The FOMC’s statement on keeping rates steady contained no surprises. If anything, the committee members’ forecasts of a future post-COVID rebound might have signaled a more hawkish stance toward tighter policy.
And yet, market expectations were leaning toward something more negative on the rate outlook. So as investment strategist Lyn Alden pointed out, the net effect was a “dovish tilt” that shifted all risk assets into the black while the dollar fell. And there it is: bitcoin in there with the big boys.
If Lyn Alden is a macro strategist who has discovered that bitcoin is relevant to macro analysis, Avi Felman of BlockTower is a crypto analyst who is finding his earlier thesis on bitcoin’s lack of correlation with other asset classes might need some tweaking. To him, bitcoin’s price behavior after the Fed news looked decidedly “macro” – a “pure rates play.”

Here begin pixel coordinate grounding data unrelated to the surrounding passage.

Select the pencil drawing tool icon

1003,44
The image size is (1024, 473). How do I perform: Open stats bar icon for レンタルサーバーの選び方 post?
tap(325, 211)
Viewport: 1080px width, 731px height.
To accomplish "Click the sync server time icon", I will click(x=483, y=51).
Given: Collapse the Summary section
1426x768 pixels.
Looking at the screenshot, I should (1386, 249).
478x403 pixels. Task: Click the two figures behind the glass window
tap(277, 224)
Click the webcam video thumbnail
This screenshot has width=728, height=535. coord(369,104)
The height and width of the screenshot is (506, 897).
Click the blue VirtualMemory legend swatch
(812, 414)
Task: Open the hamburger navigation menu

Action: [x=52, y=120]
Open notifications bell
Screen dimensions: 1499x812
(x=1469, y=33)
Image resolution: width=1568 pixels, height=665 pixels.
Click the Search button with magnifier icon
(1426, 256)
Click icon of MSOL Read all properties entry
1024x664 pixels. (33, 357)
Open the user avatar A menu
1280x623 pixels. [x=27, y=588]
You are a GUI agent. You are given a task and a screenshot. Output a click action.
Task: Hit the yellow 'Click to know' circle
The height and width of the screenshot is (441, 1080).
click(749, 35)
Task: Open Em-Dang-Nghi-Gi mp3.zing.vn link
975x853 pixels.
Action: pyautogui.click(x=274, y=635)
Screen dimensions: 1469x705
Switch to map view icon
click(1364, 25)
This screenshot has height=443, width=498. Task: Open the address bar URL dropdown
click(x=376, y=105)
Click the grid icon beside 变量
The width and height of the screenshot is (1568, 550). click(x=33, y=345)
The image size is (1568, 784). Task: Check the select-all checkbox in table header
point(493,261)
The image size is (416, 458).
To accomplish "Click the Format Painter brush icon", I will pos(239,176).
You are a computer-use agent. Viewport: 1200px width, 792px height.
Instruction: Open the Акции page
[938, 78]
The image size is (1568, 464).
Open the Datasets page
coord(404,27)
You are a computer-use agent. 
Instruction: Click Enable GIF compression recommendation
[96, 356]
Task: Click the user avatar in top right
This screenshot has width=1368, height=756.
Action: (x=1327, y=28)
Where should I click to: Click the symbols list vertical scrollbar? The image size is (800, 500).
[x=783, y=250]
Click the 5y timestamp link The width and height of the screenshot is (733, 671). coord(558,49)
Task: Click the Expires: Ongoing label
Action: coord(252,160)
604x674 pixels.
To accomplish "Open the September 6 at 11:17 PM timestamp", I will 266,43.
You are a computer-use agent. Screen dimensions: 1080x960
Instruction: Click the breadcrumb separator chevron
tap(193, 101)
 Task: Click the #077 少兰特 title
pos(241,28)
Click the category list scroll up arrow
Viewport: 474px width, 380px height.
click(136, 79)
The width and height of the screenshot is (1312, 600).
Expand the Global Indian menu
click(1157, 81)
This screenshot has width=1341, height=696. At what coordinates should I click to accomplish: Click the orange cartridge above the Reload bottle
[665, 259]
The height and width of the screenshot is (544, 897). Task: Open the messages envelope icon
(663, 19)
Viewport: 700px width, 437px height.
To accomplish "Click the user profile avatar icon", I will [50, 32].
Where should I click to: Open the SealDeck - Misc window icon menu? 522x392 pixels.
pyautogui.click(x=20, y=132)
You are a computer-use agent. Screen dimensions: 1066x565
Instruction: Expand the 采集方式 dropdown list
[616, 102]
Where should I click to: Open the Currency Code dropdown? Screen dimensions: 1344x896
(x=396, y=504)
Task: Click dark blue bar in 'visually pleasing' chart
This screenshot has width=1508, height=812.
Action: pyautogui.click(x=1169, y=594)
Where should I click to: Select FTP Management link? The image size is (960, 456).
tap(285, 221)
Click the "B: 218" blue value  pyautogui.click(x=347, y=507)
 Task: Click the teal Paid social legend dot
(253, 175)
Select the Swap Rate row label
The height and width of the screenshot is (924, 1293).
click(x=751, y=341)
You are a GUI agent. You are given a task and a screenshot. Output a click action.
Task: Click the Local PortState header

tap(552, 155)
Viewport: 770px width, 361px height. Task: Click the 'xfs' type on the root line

Relevant reads (and listens): Bitcoin stimulus
The recent passage of the Biden Administration’s massive $1.9 trillion stimulus package was big news for everyone, including the Bitcoin community. It feeds into the crypto thesis that when the COVID-19 bill falls due for the U.S. government, and for others, policy makers will ultimately decide that the only way to cover the cost is through inflation – repaying debts denominated in today’s dollars with the lesser-valued dollars of the future. It also sparked a narrower but intriguing discussion in our coverage about whether people would literally invest their $1,400 stimulus checks into bitcoin.
- On our “All About Bitcoin” TV show, CoinDesk’s director of data and indexes, Galen Moore, explored that evidence, which stems from data out of Coinbase, which saw an unusually large number of bitcoin purchases during the last stimulus distribution that exactly matched the size of the checks.
- It turns out this is a serious enough possibility that Mizuho Securities conducted a survey on the matter, finding about $40 billion worth of stimulus checks would be spent on bitcoin and stocks, with about 60% going to the former. Jamie Crawley reports the investment bank estimates this would add about 3% to bitcoin’s value. (Don’t get too excited about that; we’re regularly seeing daily moves of that size.)